Quando a justiça também é surda
Pela primeira vez no Reino Unido, uma pessoa com surdez profunda pôde fazer parte de um júri utilizando legendas e leitura labial.
Embora em outros países isso já tenha acontecido, até então nenhuma pessoa com esse grau de surdez havia sido autorizada a participar de um júri britânico. Isso porque, segundo a lei britânica, a presença de um intérprete de língua de sinais na sala do júri é legalmente impossível, já que existe uma regra de que apenas 12 pessoas podem estar presentes nas deliberações do júri. Um intérprete seria encarado pela legislação como uma 13º pessoa estranha, que poderia influenciar as decisões do grupo.
Depois de receber uma convocação do júri, Matthew Johnston, de 54 anos, que utiliza um implante coclear para ouvir e conversar, garantiu que não precisaria de um intérprete e notou que a mesa-redonda na sala do júri permitiria que ele lesse os lábios de seus colegas jurados.
Johnston, conversou com os funcionários do tribunal para discutir a melhor forma de poder cumprir com seu dever cívico, mas teve o pedido de usar estenotipia recusado por falta de recursos financeiros.
No final das contas, Johnston conseguiu um financiamento para pagar dois estenotipistas que transcreveram tudo o que era dito nos três julgamentos que participou no tribunal. As legendas apareciam num tablet que carregava durante as sessões.
E parece que a presença de Johnston não foi um obstáculo. Ele foi empossado presidente em dois dos julgamentos, e suas necessidades acabaram sendo muito úteis durante as deliberações, inclusive para os outros jurados. Como todos tinham que aguardar a sua vez de falar para ajudar na leitura labial, isso também ajudava o entendimento de todos os presentes e facilitava as discussões.
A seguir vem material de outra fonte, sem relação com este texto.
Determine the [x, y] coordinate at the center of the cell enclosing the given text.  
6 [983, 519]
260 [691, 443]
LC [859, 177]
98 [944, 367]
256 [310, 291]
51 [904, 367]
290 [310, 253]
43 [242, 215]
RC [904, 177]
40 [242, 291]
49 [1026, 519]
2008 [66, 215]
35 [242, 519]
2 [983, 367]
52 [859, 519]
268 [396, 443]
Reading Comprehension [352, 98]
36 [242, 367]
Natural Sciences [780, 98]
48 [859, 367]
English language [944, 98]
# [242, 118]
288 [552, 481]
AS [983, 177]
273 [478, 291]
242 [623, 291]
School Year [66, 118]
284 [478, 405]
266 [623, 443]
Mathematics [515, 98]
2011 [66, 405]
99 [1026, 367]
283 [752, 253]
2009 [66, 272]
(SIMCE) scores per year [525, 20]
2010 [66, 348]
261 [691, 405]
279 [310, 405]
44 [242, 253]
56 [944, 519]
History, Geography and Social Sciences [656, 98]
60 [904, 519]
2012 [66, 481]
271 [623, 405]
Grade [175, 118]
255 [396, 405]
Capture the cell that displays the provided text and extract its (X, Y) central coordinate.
“Funcionou. Isso pode ser feito”, disse Johnston à reportagem do The Guardian. “Isso significa que mais pessoas com deficiência auditiva podem ser incluídas em um júri”.
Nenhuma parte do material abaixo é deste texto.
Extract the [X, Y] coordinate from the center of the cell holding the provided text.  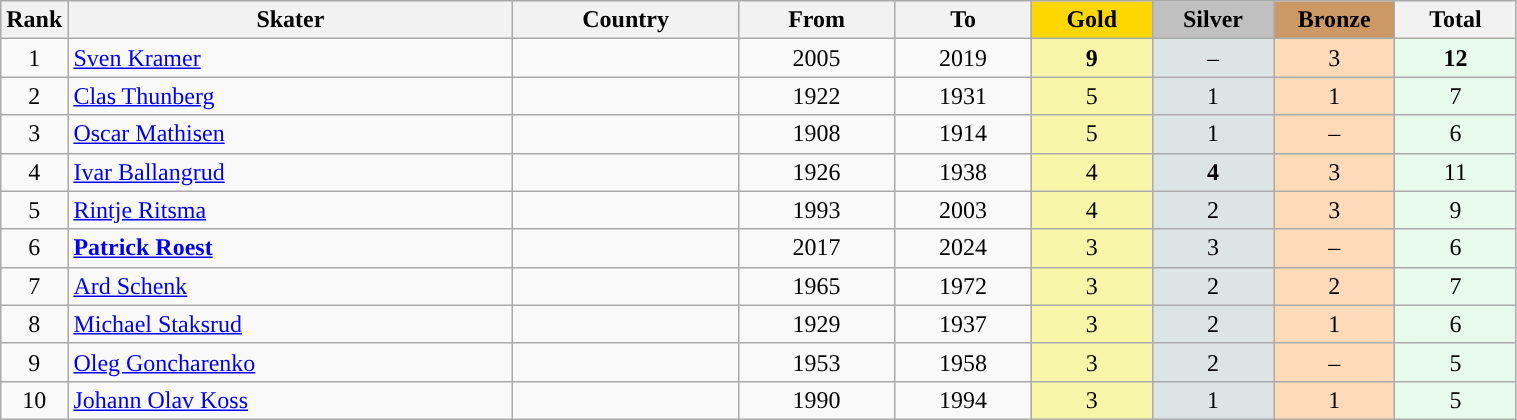
From [816, 20]
Oscar Mathisen [290, 134]
1908 [816, 134]
Rintje Ritsma [290, 210]
Oleg Goncharenko [290, 362]
Sven Kramer [290, 58]
Johann Olav Koss [290, 400]
1953 [816, 362]
1965 [816, 286]
1990 [816, 400]
Silver [1212, 20]
12 [1456, 58]
Michael Staksrud [290, 324]
8 [34, 324]
1958 [963, 362]
1994 [963, 400]
Bronze [1334, 20]
Rank [34, 20]
1938 [963, 172]
Gold [1092, 20]
1926 [816, 172]
Skater [290, 20]
2019 [963, 58]
Country [626, 20]
2005 [816, 58]
2003 [963, 210]
Ivar Ballangrud [290, 172]
1929 [816, 324]
Total [1456, 20]
Ard Schenk [290, 286]
2017 [816, 248]
1922 [816, 96]
11 [1456, 172]
To [963, 20]
Clas Thunberg [290, 96]
1972 [963, 286]
Patrick Roest [290, 248]
10 [34, 400]
1937 [963, 324]
1931 [963, 96]
1914 [963, 134]
1993 [816, 210]
2024 [963, 248]
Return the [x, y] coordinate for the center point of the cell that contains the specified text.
“É muito importante para mim. Não queremos virar as nossas costas à sociedade, queremos ser parte da sociedade. Queremos nos sentir incluídos. Acho ótimo poder ser parte de um júri”.
Cada vez menos coisas que uma surda não possa fazer. Claro que o implante coclear foi fundamental, mas é preciso não esquecer que mesmo assim há necessidade de acessibilidade e algumas adequações.